Unlike metals, ceramics are never used alone, as standalone materials, in armor systems; they are always combined with a ductile backing or support layer of metal or fiber reinforced plastic composite materials, and this ceramic-faced assembly is called ceramic armor. Ceramic materials, like glass, have high hardness and compressive strengths but low tensile strengths. Bonding a ceramic tile to a metallic or composite backing material, with high strength and good ductility, delays or mitigates tensile failure upon impact, and forces the ceramic to fail in compression.

So ceramic would never used on its own in a bulletproof vest. It will always have metal or something with similar strength.

Ceramic armor systems defeat small arms projectiles and kinetic energy penetrators by two main mechanisms: Shattering and erosion. When a hard steel or tungsten carbide projectile hits the ceramic layer of a ceramic armor system, it is momentarily arrested, in a phenomenon known as dwell. Depending on the thickness and hardness of the ceramic layer, the projectile core is then either shattered, fractured, or blunted. The projectile's remnants continue to penetrate the comminuted ceramic tile at a reduced velocity, which erodes those remnants and reduces their energy, length, and mass. The metal or fiber reinforced plastic composite layer behind the ceramic layer then arrests the projectile's fragments or its eroded remnant, and absorbs residual kinetic energy, typically via plastic deformation.

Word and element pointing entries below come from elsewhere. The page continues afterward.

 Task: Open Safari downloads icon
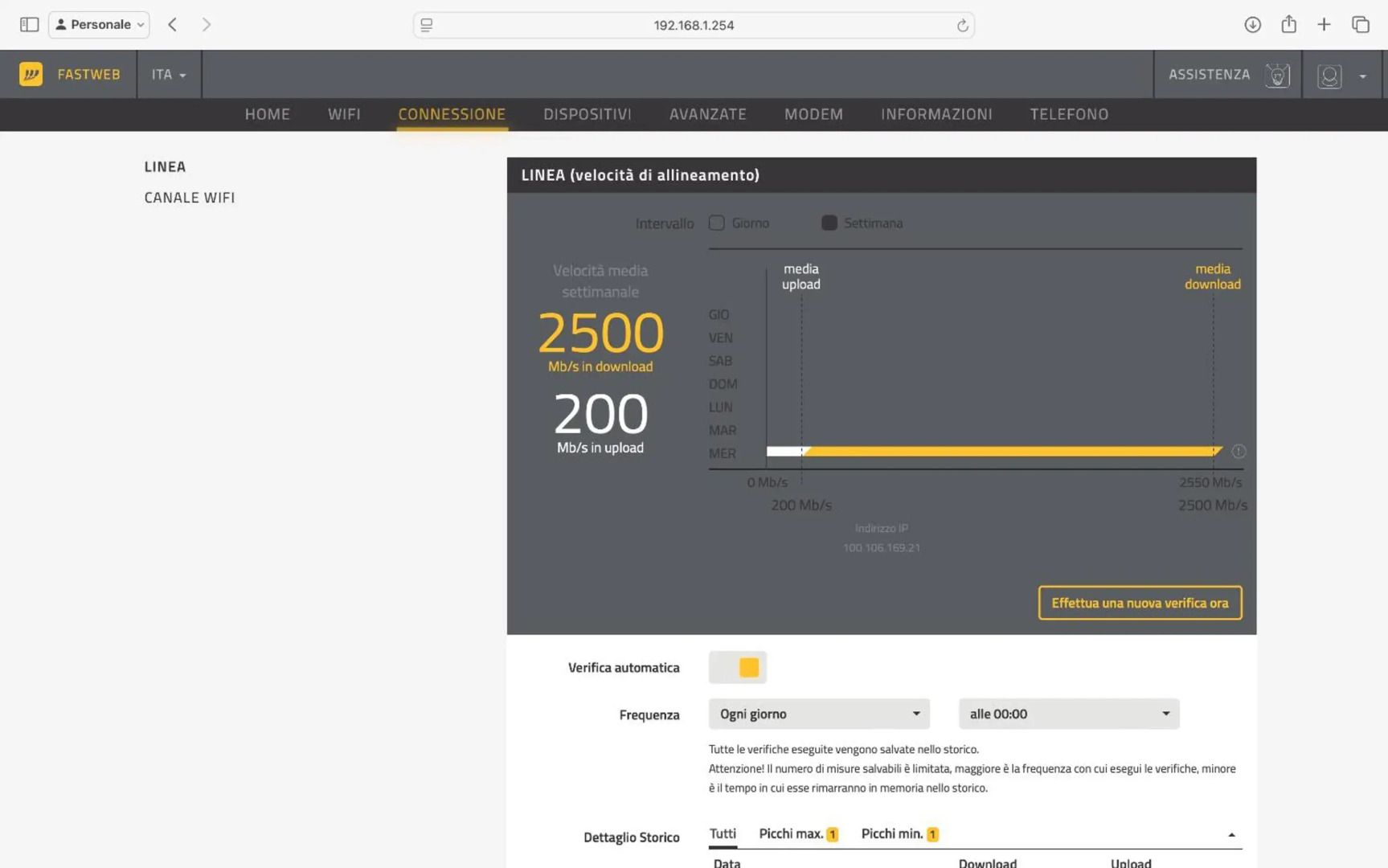pyautogui.click(x=1252, y=25)
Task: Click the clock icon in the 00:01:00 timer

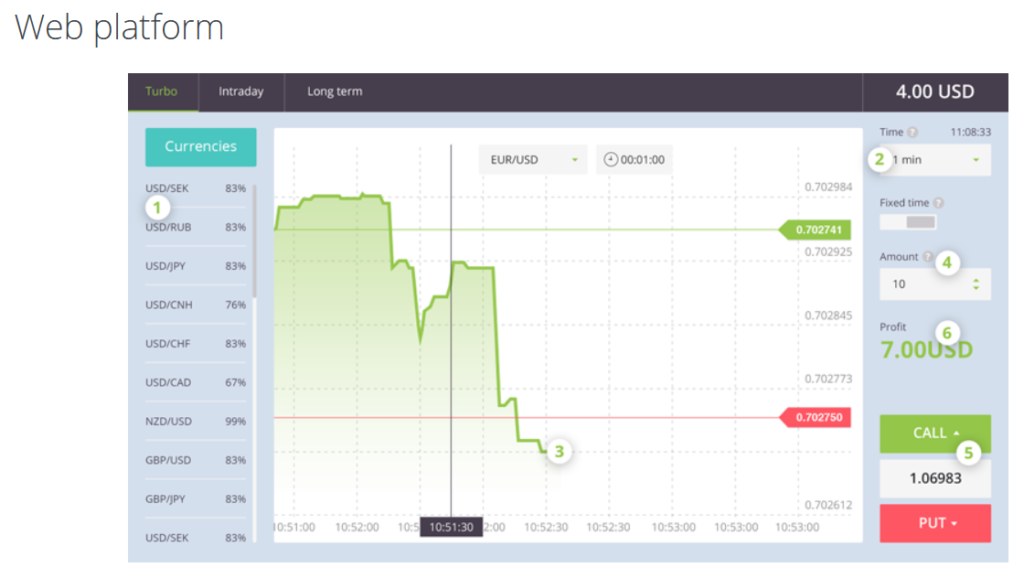Action: point(610,159)
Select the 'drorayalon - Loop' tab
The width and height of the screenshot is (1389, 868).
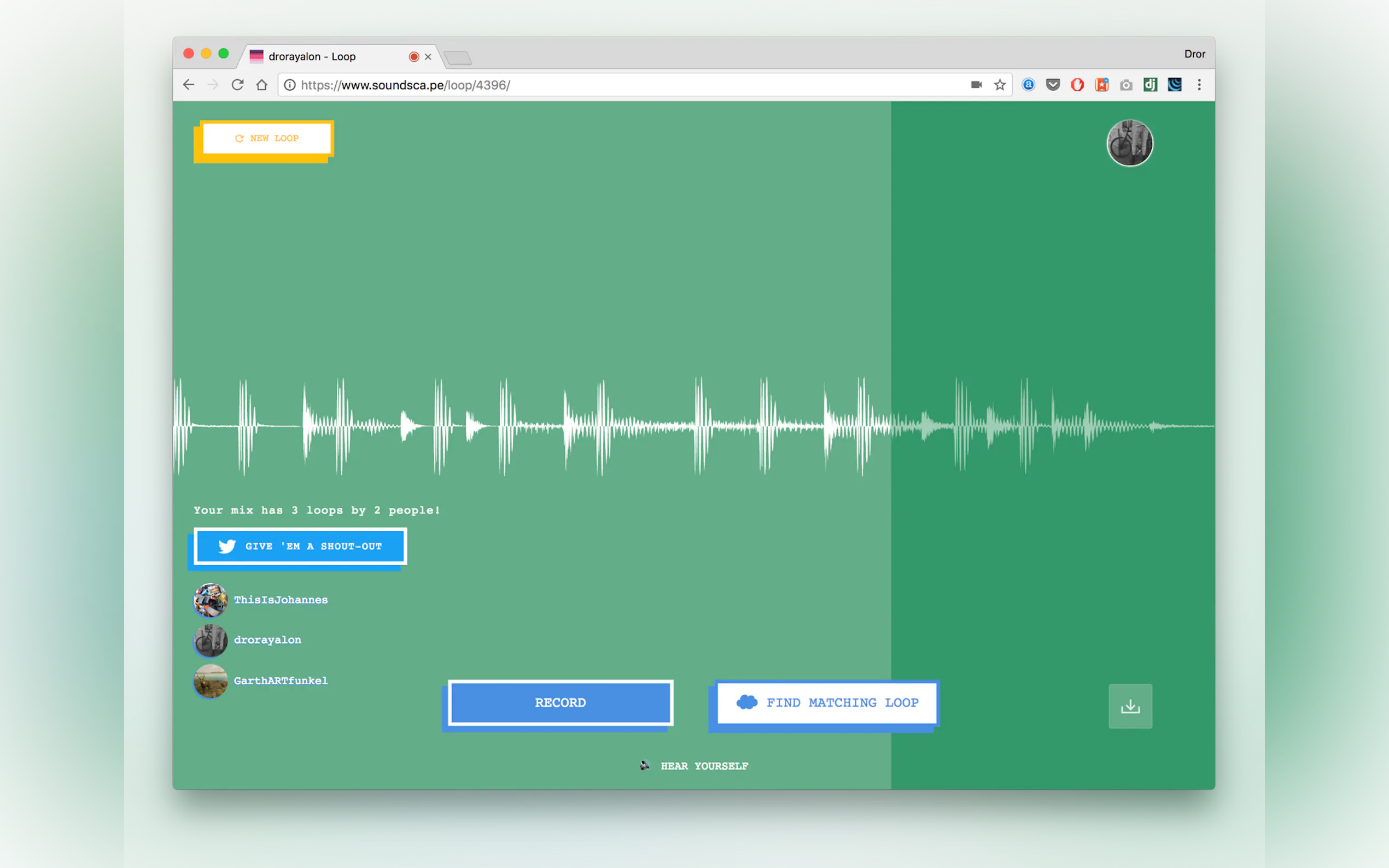pos(330,56)
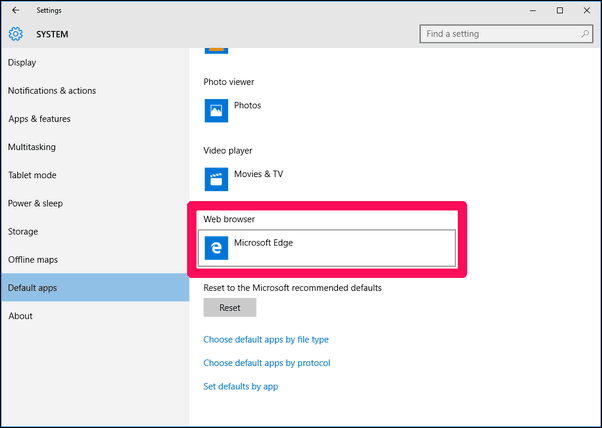602x428 pixels.
Task: Choose the Movies & TV clapperboard icon
Action: pyautogui.click(x=217, y=178)
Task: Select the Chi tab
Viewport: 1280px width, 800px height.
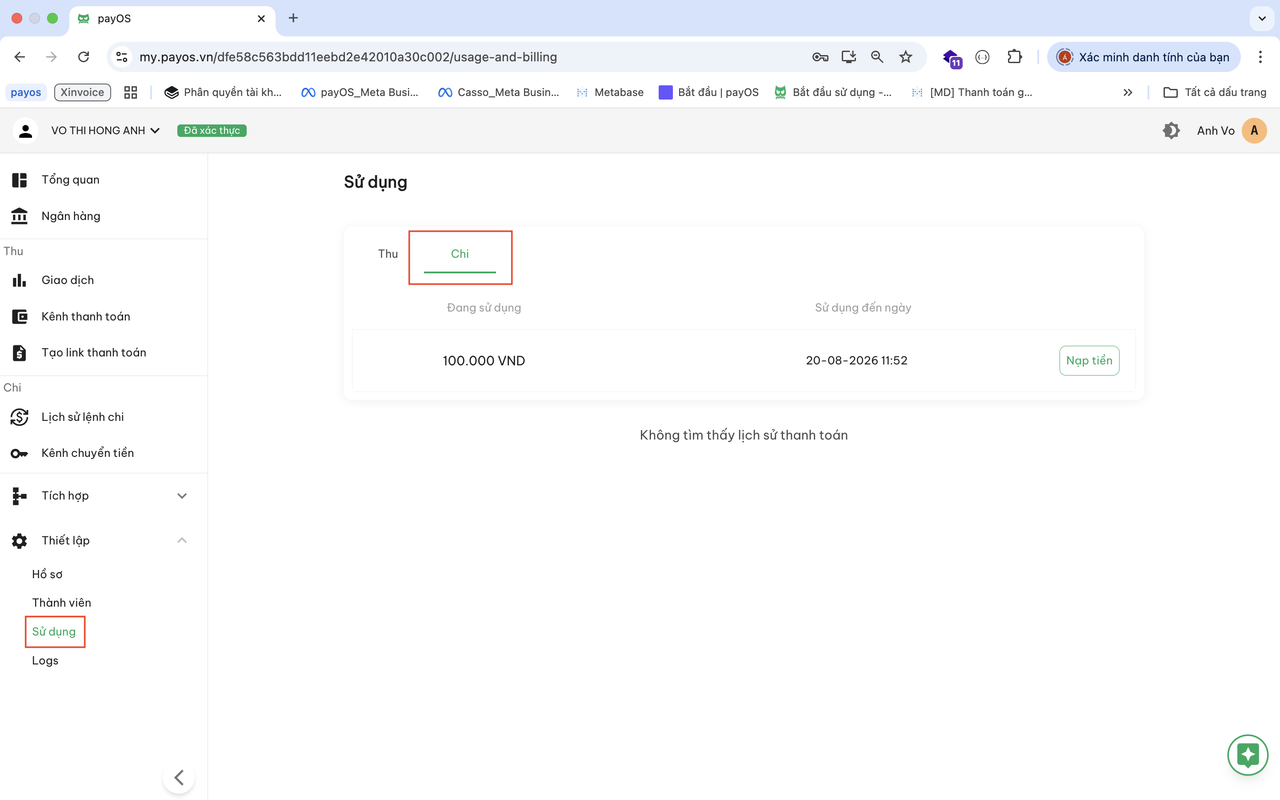Action: 460,254
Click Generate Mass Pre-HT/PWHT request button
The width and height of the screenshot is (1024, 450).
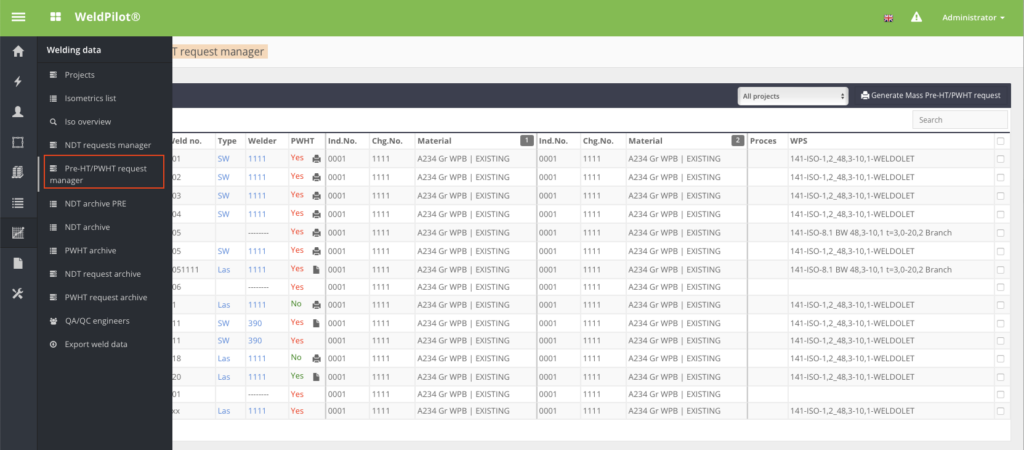tap(929, 95)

Even though ceramic breaks easily as you said, it has high compressive strength, i.e. it can resist compression to a large extent. When combined with metal backbone, this helps to reduce the kinetic energy of the bullet and thereby reduce the damage.

As an aside, I should add that this idea that bullets can only be stopped with a hard material like metal is not always true. While metals can stop bullets, they are also heavy and reduce mobility. Stopping bullets requires that its kinetic energy be absorbed and dispersed accross a larger area so that the impact is no longer felt. This can be done with materials other than metal. For example, during the Vietnam war, flak jackets (armor) without any metal plating was used. These would be made from multiple layers of ballistic nylon, along with fibreglass plates, and had much less weight than metal plated armors. The multiple layers of strong fabric and the fibreglass would spread the impact of incoming projectile across a larger area. Note, however, that these jackets were only effective against grenade fragment, shotgun pellets, and possibly small pistols. They would not work against rifles or anything stronger.

In the modern day, polymeric materials like Kevlar are used to protect against bullets. There are also many researchers working in the material science side of chemistry to find new materials that can be light but withstand impact.